#### Provided information:
╔══

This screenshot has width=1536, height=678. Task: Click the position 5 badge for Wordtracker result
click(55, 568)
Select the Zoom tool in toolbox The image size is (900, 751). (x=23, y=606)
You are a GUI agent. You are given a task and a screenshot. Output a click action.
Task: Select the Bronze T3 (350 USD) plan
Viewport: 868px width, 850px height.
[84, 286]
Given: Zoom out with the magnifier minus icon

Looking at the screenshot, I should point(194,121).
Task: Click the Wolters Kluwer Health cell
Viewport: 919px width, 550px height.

╚══
╔══

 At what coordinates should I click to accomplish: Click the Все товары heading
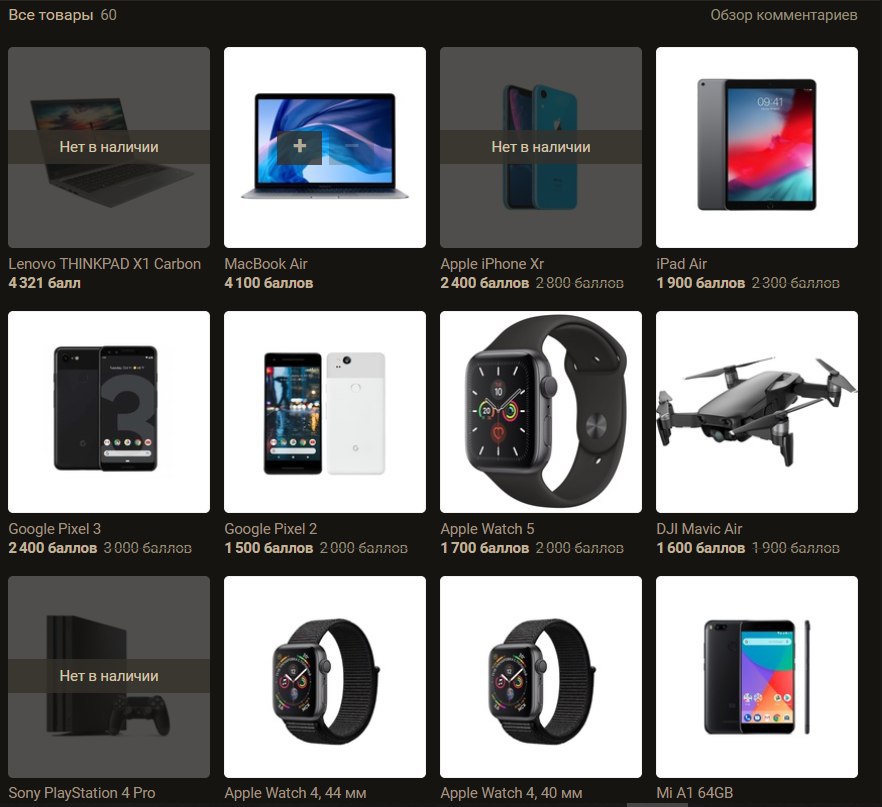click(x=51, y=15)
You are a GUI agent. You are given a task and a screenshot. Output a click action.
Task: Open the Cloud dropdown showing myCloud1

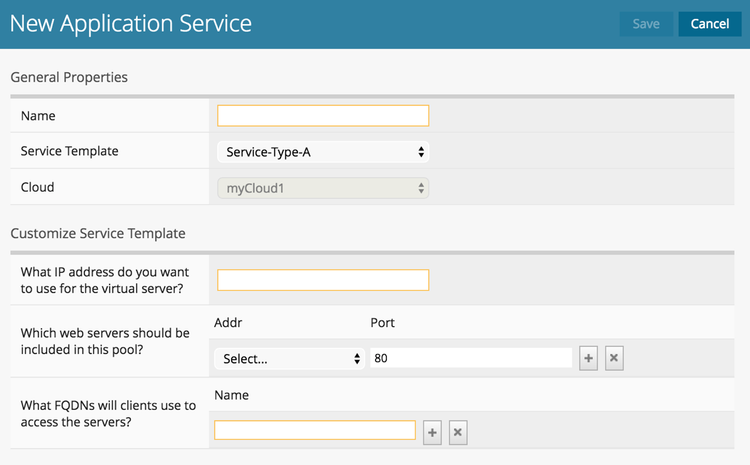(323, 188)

╚══

Only a number is wanted: how many lines of the material above hold "Select"?

#### Answer box:
2